## BEGIN Text provided
Xymon Mailing List Archive search

Devmon device support, Cross post between lists

5 messages in this thread

list Chris Wopat · Fri, 18 Apr 2008 09:17:35 -0500 ·
Hello,

Chiming in on some info on Devmon. While primarily targeted to the Devmon list, it may be useful to hobbit/devmon users who don't subscribe to that list.

The cisco-7206 template works perfectly fine on a Cisco 7500. I'm sure it works on a 7200 as well. I also have an old 7000 here, but I don't want to boot it up to test. Anyway, it may be in the best interest to rename 7206 to 7200, and just copy its templates to a 7500 folder, or genericly rename the whole thing cisco-7000.

Also, there is a typo in the USING doc:

http://devmon.svn.sourceforge.net/viewvc/devmon/trunk/docs/USING?revision=3&view=markup

This line is listed:
	DEVMON:tests(cpu),thresh(cpu;CPUTotal5Min;y=50;r=90)

But it should be:
	DEVMON:tests(cpu),thresh(cpu;CPUTotal5Min;y:50;r:90)

It's correct in the details furter down the page, but the equal symbols should be colons near the top when it first mentions thresh().

Lastly, and this is very minor, Devmon doesn't properly detect administratively down interfaces in all cases. On one router, I am using subinterfaces as follows:

GigabitEthernet0/2
GigabitEthernet0/2.1
GigabitEthernet0/2.2
GigabitEthernet0/2.3
..etc..

If I shut down Gi0/2, 'sh ip int br' shows its subinterfaces administratively down, but devmon doesn't detect that- one has to go into each subinterface and shut them down as well. It does appear that the OID that checks admin status (.1.3.6.1.2.1.2.2.1.7) does indeed say up, which is why it's showing red:

ifAdminStatus.89 = INTEGER: up(1)

I couldnt find any alternate OID to report ifAdminStatus, so short of putting in code to check parent interface status, it probably couldn't be considered a bug, but I thought I'd mention it.
## END Text provided
Objectives>
[1] Summarize the Devmon mailing list post in two sentences.
[2] Output the part of the Devmon mailing list post from "5 messages in" to "to that list.".
[3] Go on with the Devmon mailing list post, picking up after its final sentence.
The lines that come next have no connection to the Devmon mailing list post.
## BEGIN Given material
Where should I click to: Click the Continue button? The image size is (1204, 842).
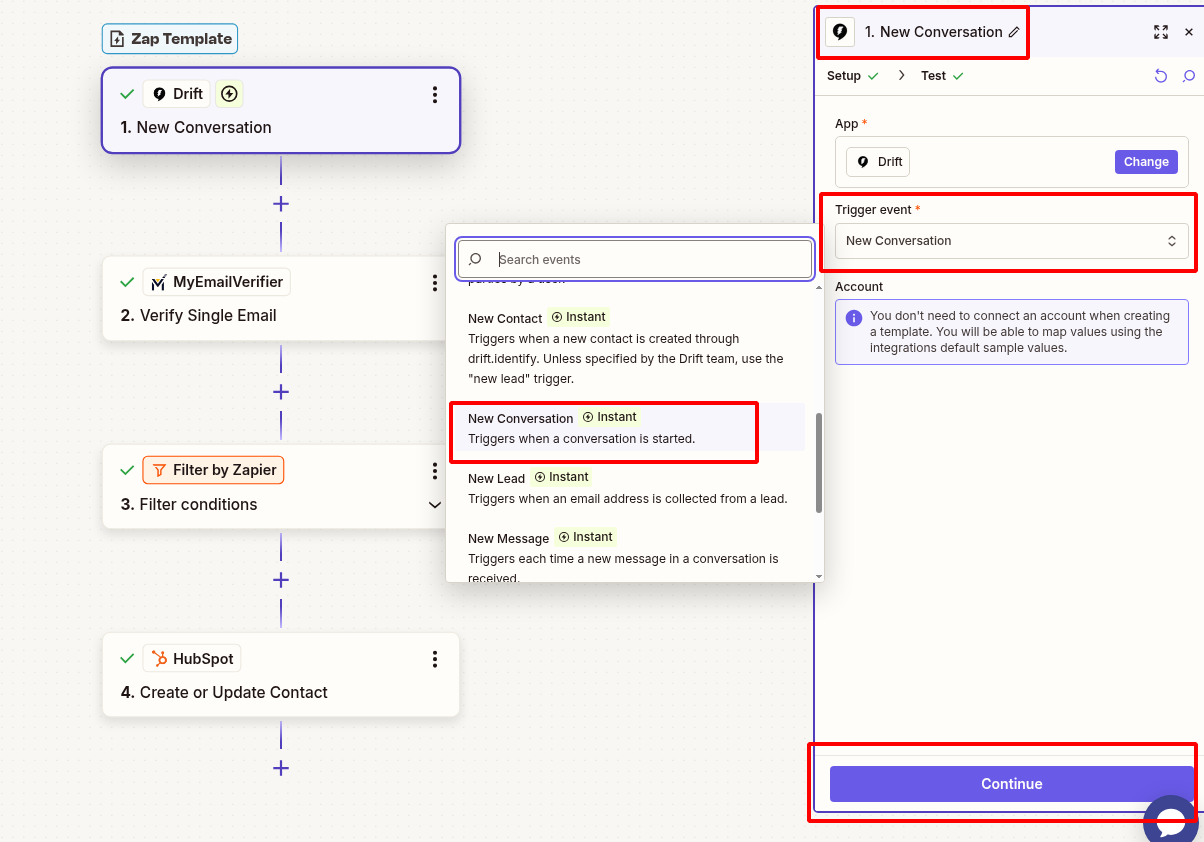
## END Given material
Outputs for the tasks>
[1] The post reports that the cisco-7206 template works on a Cisco 7500 and suggests renaming it. It also points out a typo in the USING doc, where the first thresh() example uses equal signs instead of colons, and notes that Devmon doesn't detect subinterfaces as administratively down when the parent interface is shut, because the admin status OID still reports them as up.

[2]
5 messages in this thread

list Chris Wopat · Fri, 18 Apr 2008 09:17:35 -0500 ·
Hello,

Chiming in on some info on Devmon. While primarily targeted to the Devmon list, it may be useful to hobbit/devmon users who don't subscribe to that list.

[3]
--Chris
list Robert Holden · Fri, 18 Apr 2008 08:47:21 -0700 ·
I have noticed quite a bit of (unnecessary) redundancy when it comes to the
cisco templates.  I have been able to reduce nearly all the cisco devices
down to two templates:  cisco-switch and cisco-common
I still have a few minor issues to deal with, but should have something to
post to the group in about a weeks time.  The biggest of these issues is
finding something in the specs "model" that is common to the cisco-switch
(2811, 4003, 5500, & 6506), that is not found in all the other devices.
Simularily, I would like to find something in the specs "model" that is
common to all other cisco devices (cisco-common).

note: Many switches are still able to use cisco-common (2900, 3500, 3550,
etc), so I probably have to come up with a better name for cisco-switch.

I will see what I can find on your subinterfaces issue.

I am also working on an idea (change to devmon) to allow for "default"
templates depending on vendor.

Robert Holden
quoted from Chris Wopat


On Fri, Apr 18, 2008 at 7:17 AM, Chris Wopat <user-8ece45634613@xymon.invalid> wrote:
Hello,

Chiming in on some info on Devmon. While primarily targeted to the Devmon
list, it may be useful to hobbit/devmon users who don't subscribe to that
list.

The cisco-7206 template works perfectly fine on a Cisco 7500. I'm sure it
works on a 7200 as well. I also have an old 7000 here, but I don't want to
boot it up to test. Anyway, it may be in the best interest to rename 7206 to
7200, and just copy its templates to a 7500 folder, or genericly rename the
whole thing cisco-7000.

Also, there is a typo in the USING doc:


http://devmon.svn.sourceforge.net/viewvc/devmon/trunk/docs/USING?revision=3&view=markup

This line is listed:
       DEVMON:tests(cpu),thresh(cpu;CPUTotal5Min;y=50;r=90)

But it should be:
       DEVMON:tests(cpu),thresh(cpu;CPUTotal5Min;y:50;r:90)

It's correct in the details furter down the page, but the equal symbols
should be colons near the top when it first mentions thresh().

Lastly, and this is very minor, Devmon doesn't properly detect
administratively down interfaces in all cases. On one router, I am using
subinterfaces as follows:

GigabitEthernet0/2
GigabitEthernet0/2.1
GigabitEthernet0/2.2
GigabitEthernet0/2.3
..etc..

If I shut down Gi0/2, 'sh ip int br' shows its subinterfaces
administratively down, but devmon doesn't detect that- one has to go into
each subinterface and shut them down as well. It does appear that the OID
that checks admin status (.1.3.6.1.2.1.2.2.1.7) does indeed say up, which is
why it's showing red:

ifAdminStatus.89 = INTEGER: up(1)

I couldnt find any alternate OID to report ifAdminStatus, so short of
putting in code to check parent interface status, it probably couldn't be
considered a bug, but I thought I'd mention it.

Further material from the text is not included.